There are free tools for migration available from some hypervisor vendors, but these don't work well and require system shutdown for several hours for the conversion. They might also limit the amount of data supported or require running tests on storage to uncover and address bad storage blocks in advance. Backup, High Availability (HA) and IP-based replication tools serve as a very good option for successful workload migrations as they not only help overcome / mitigate the above mentioned challenges, but also can be used for comprehensive BCDR (Business Continuity and Disaster Recovery) capabilities.

From a process standpoint, ensure that the migrations are performed per a pre-defined schedule and include acceptance testing and sign-off steps to complete the process. Ensure contingency plans, and factor in a modest amount of troubleshooting time to work out minor issues in real-time and complete the migration of that workload at that time rather than rescheduling downtime again later.

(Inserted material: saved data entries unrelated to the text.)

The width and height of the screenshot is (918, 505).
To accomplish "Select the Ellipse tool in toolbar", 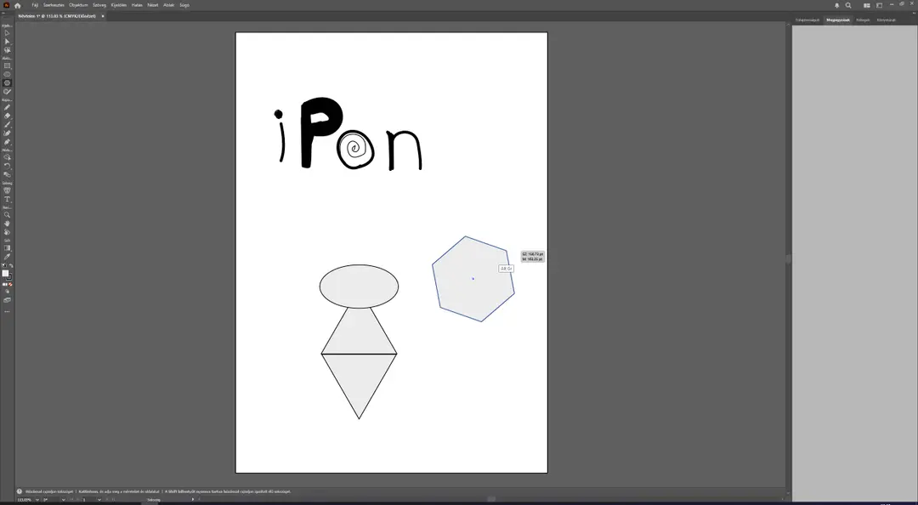I will point(7,75).
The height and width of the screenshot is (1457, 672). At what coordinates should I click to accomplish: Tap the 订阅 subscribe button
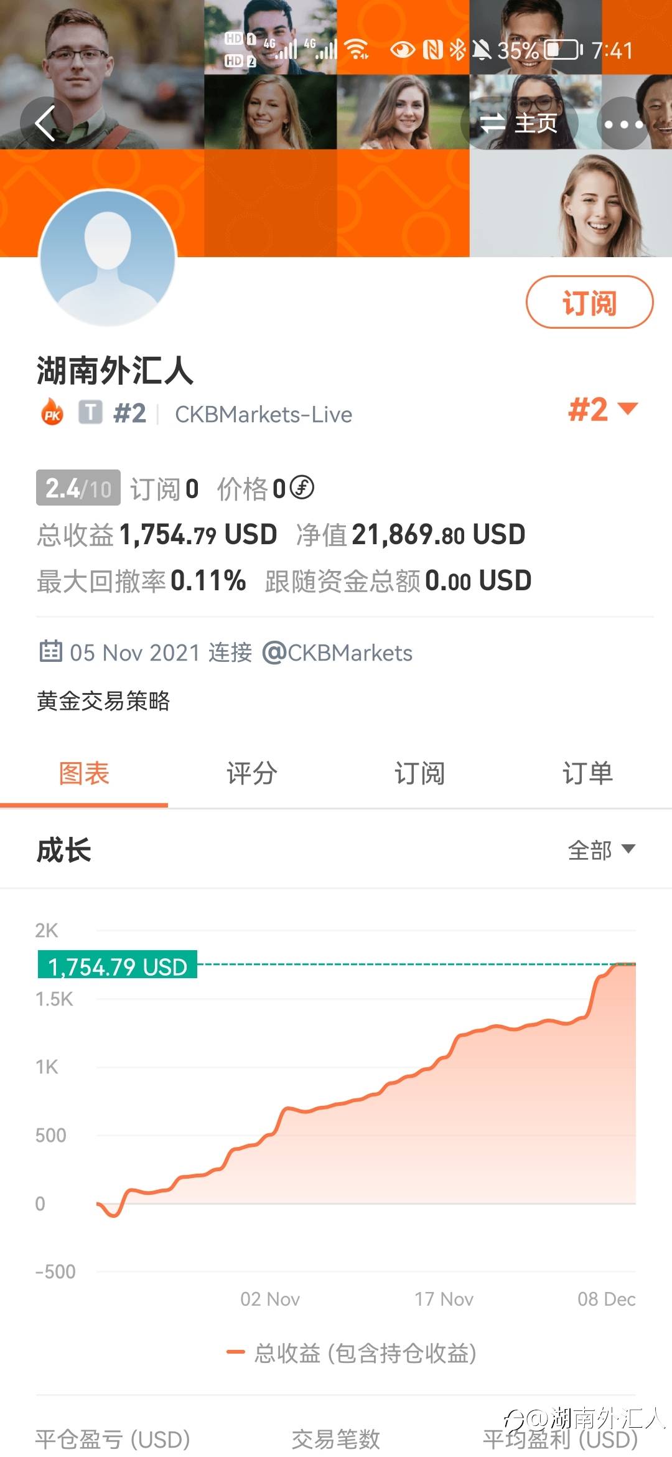click(x=589, y=302)
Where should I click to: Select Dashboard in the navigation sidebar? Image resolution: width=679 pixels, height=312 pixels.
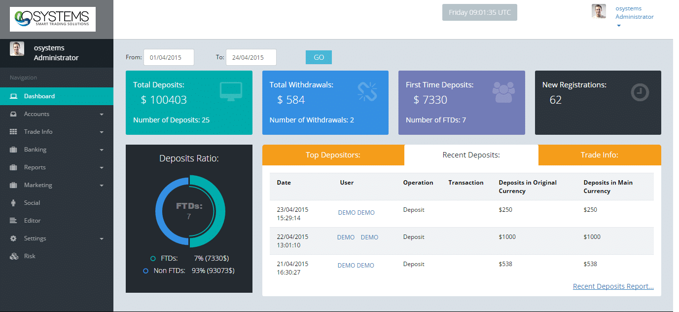point(39,96)
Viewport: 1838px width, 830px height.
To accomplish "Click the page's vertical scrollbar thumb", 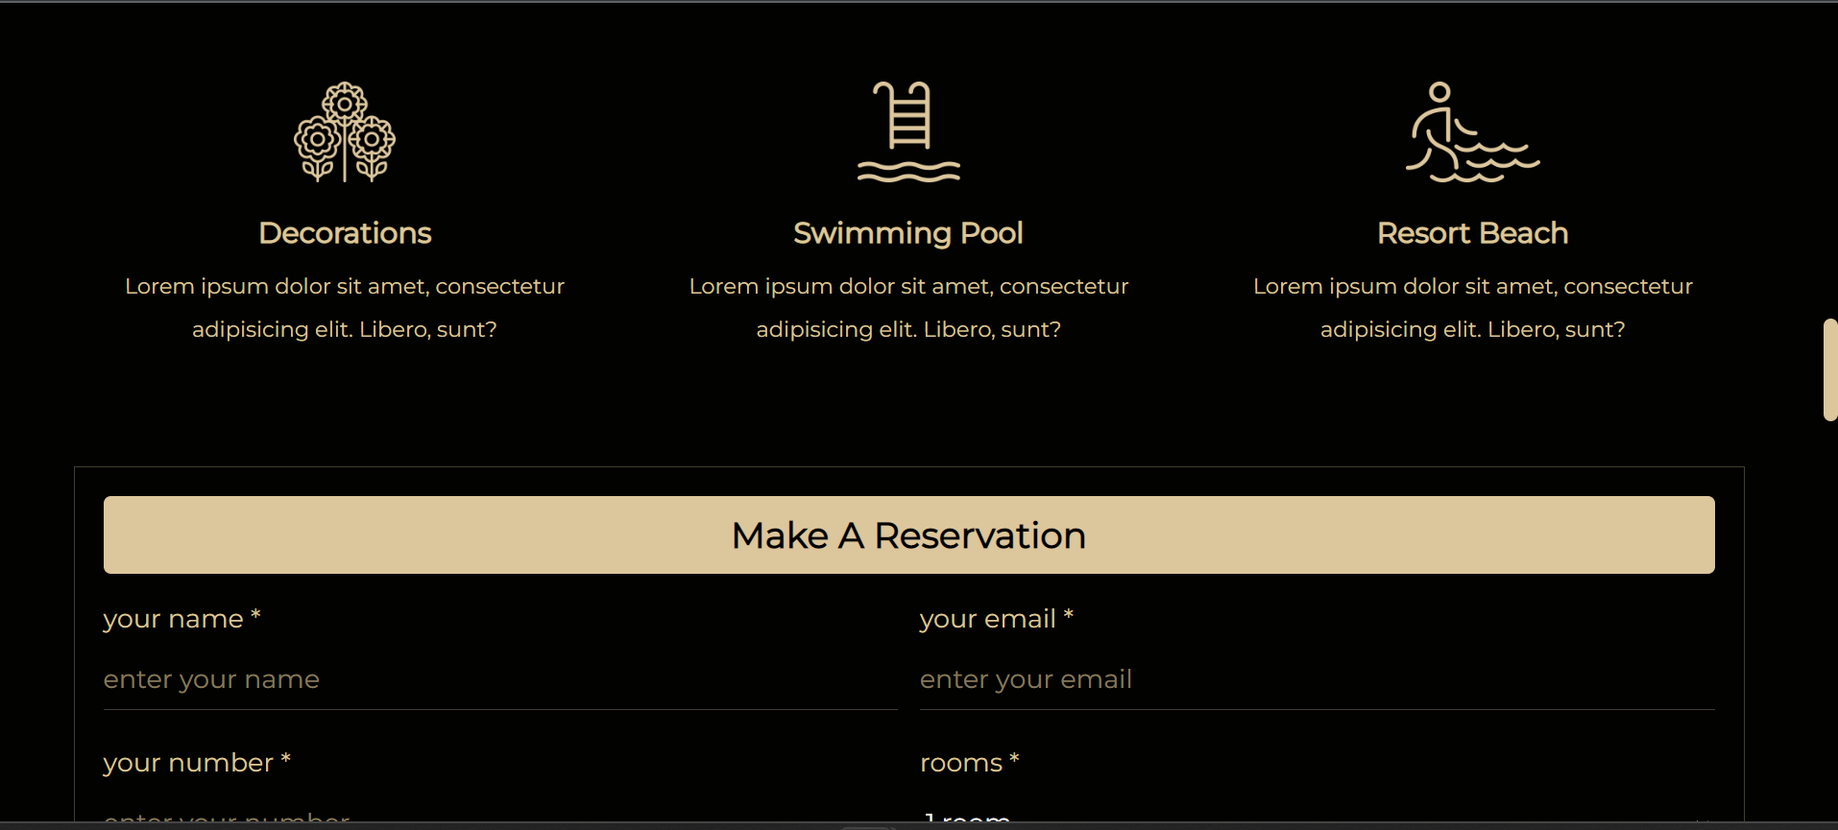I will click(x=1830, y=369).
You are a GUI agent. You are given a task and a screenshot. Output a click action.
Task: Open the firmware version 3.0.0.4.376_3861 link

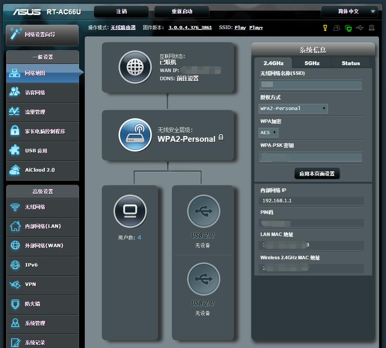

Privileged-User Management and System Hardening
Privileged users enjoy much more leverage in the virtual environment as they have access to most virtual machines running on a host - hence tight control of privileged user entitlements is essential. This task should ensure that:

  • Access to critical system passwords is only available to authorized users and programs.
  • Passwords are stored in a secure password vault and not shared among users or hard coded in program scripts.
  • Privileged user actions are audited and the audit-logs are stored in a tamper-proof location.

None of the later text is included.